Selected passage

________________________________________

Emergency Procedure

Alias: Stop the Line

Jeff Sutherland’s colleague Ed Atterbury getting shot down over Hanoi by a SAM Missile. You can see him bailing out!

...companies, teams, and individuals often find their efforts are failing to deliver on time and the Sprint Burndown Chart shows failure is virtually certain. Rapid identification of problems and quick response is fundamental to the spirit of agility.

✥       ✥       ✥ 

Problems arise in the middle of a Sprint due to emergent requirements or unanticipated changes. By mid-Sprint, it may be obvious that the Development Team cannot complete the Sprint Backlog successfully. The team is high on the Sprint Burndown Chart and sees that it cannot achieve the Sprint Goal at the current rate of getting things done.

Causes of Sprint dysfunction are legion and this pattern focuses primarily on the top three of these common problems:

Agility requires rapid response to change, and that means making problems visible as early as possible. Unfortunately, new teams and average teams often do not want problems to become visible. In particular, they do not want to stop work, fix problems, and risk criticism. At the first NUMMI (New United Motor Manufacturing, Inc) Toyota plant in America, Japanese management visited the plant after six months and saw that employees were afraid to pull the andon (lamp) cord—the cord that causes a trouble lamp to turn on and that starts a countdown timer to stop the production line. Workers had not stopped the line enough to fix their impediments. The management pulled the andon cord to stop the production line then and there, to communicate to the workers that their biggest impediment was their reluctance to stop the line. Stopping the line makes problems visible so they are fixed properly. “No problem is a problem” is the Japanese management mantra ([1]).

The team must consult the Product Owner when things are not going well. Not only that, the Development Team should agree with the Product Owner on how to quickly address major problems that affect reaching the Sprint Goal.

Therefore:

When high on the burndown, try a technique used routinely by pilots. When bad things happen, execute the Emergency Procedure designed specifically for the problem.

Do not delay execution while trying to figure out what is wrong or what to do. In a fighter aircraft, you could be dead in less time than it takes to figure out what is going on. It is the responsibility of the ScrumMaster to make sure the team immediately executes the Scrum Emergency Procedure, preferably by mid-Sprint, when things are going off-track. This will require careful coordination with the Product Owner, yet kaizen mind requires execution of this pattern even when the Product Owner is not available. Great teams act without permission and ask for forgiveness later (see Community of Trust).

________________________________________

Saved data entries:
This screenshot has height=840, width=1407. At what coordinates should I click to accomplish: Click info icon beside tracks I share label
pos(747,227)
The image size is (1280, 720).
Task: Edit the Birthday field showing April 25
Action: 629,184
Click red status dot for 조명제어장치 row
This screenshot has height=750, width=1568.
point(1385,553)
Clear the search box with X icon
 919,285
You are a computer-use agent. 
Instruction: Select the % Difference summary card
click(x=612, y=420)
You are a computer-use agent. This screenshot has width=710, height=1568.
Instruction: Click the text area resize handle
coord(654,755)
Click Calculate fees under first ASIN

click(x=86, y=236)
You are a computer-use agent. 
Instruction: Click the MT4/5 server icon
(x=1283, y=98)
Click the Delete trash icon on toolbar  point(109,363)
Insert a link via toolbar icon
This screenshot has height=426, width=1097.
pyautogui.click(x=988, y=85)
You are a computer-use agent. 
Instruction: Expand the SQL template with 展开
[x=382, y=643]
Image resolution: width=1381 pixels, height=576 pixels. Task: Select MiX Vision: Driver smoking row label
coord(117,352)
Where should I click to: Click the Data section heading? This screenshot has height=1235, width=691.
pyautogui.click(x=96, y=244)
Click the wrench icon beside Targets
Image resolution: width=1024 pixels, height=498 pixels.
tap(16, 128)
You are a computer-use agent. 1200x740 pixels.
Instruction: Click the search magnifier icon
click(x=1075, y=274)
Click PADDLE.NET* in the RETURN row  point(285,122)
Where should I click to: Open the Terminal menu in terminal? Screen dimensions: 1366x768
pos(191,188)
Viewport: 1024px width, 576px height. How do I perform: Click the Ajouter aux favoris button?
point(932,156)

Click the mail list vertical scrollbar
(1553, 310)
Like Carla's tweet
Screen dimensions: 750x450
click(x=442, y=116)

________________________________________

Problem 1
According to the Emergency Procedure page, who is responsible for making sure the team immediately executes the Scrum Emergency Procedure?
Problem 2
Reproduce the section of the Emergency Procedure page between "Alias: Stop the" and "spirit of agility.", inclusive, without altering any wording.

Your response 1
The ScrumMaster.

Your response 2
Alias: Stop the Line

Jeff Sutherland’s colleague Ed Atterbury getting shot down over Hanoi by a SAM Missile. You can see him bailing out!

...companies, teams, and individuals often find their efforts are failing to deliver on time and the Sprint Burndown Chart shows failure is virtually certain. Rapid identification of problems and quick response is fundamental to the spirit of agility.